I wrote about this briefly in my playbook for shipping side projects, but front-loading work seems to be the only way I get shit done. I recorded all 8 interviews by mid-January, before the first interview was ever published. This made the following weeks much less stressful.
As I look back at some of the interviews, I do find myself cringing at my own intensity in the questions I asked. From the outside, it must appear that I have an axe to grind with management, but that's not the case. I'm relieved that many of the interviewees offered sage advice and helped me to grapple with my own ideological inconsistencies. More on that in the next section.
I almost wish I'd named the project something else. I think the name Staff Design overemphasizes the titles section of this project, rather than some of the more interesting conversations about everything else that is confusing and challenging about being an experienced individual contributor product designer.
I learned something new with every interview in this series. The guests who shared their stories each brought a unique point of view, history, and work experience. It's very hard to boil eight interviews and tens of thousands of words into a single takeaway, but if I had to try, it would be something like:
Career ladders matter until they don't.
What I realized through each conversation was that these constructs – career tracks, level documents, performance reviews – are just scaffolding. They are here to nudge us along, until we're good enough that the nudging isn't really the point any more.
And I think that's the biggest reason that the individual contributor track is confusing, frustrating, and scary for many designers today: that scaffolding doesn't go very high.
So do I reject career tracks or titles? Of course not. They are wildly useful tools, and perhaps the best tools we have right now to make sure people are being compensated fairly for their skills and value that they bring to an organization. I really enjoy writing about this stuff, like how to write better self reviews.
But I'm also leaving this project less scared of what's at the edge of the scaffold, mostly because it seems more clear that there is no answer to seek. We get to decide for ourselves how to spend our time, what kinds of problems to work on, and who we want to be surrounded by as we build.
That's damn exciting.
It's time to take a break. It feels so good to have a project in the world that just exists. I don't feel compelled to make this a weekly series from now until the end of time. I'm looking at you, Design Details.
If this project ever revives, the format will be seasonal interviews with different groups of people, still talking about the individual contributor track and product design.

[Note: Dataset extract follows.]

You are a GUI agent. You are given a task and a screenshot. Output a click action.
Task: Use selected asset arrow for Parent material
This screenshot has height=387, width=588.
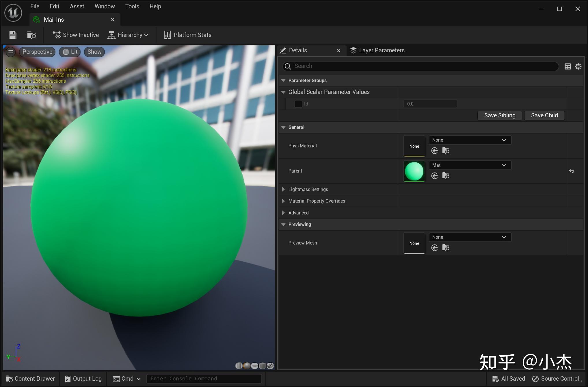(x=434, y=176)
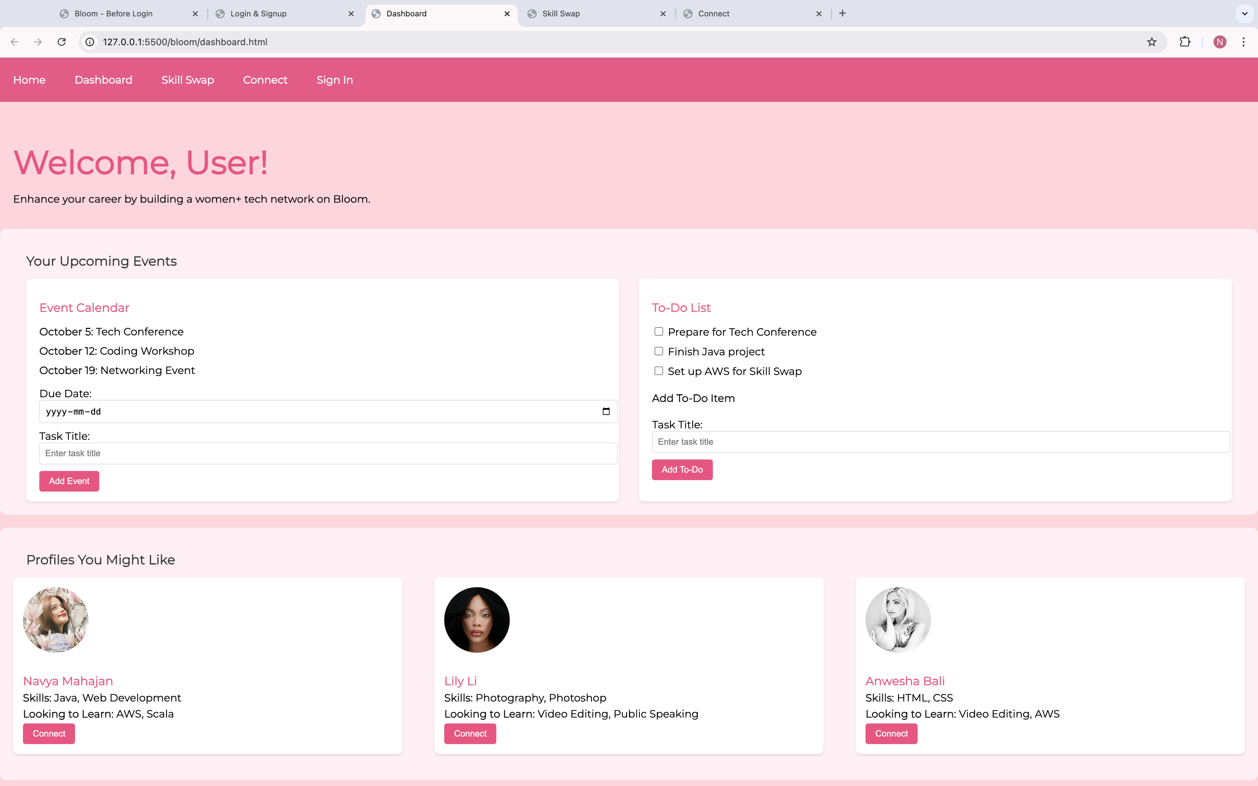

For example, I would like one season to interview managers, directors, and heads of design, to learn about what they've discovered through designing career tracks in their organizations. Another season might be with designers who reject career tracks entirely: people who go on to start their own companies, freelance for life, or pursue alternative roles. There's probably room for many seasons to interview designers who swing on the pendulum between designing and managing, learning the skills of both roles over time.
The written format for interviews is fun, but I wonder if the project would be more engaging and useful for people as a podcast or series of videos. In the future, I'll explore different ways for the interview format to facilitate the most insights per minute.
As a final note, this project only means anything to anyone because of these incredible designers who were generous with their time and ideas. Thank you once more to Wilson Miner, Vivian Wang, Salih Abdul-Karim, Jessica Harllee, Yitong Zhang, Anita Lillie, Rasmus Andersson, and Karla Mickens Cole for answering my questions.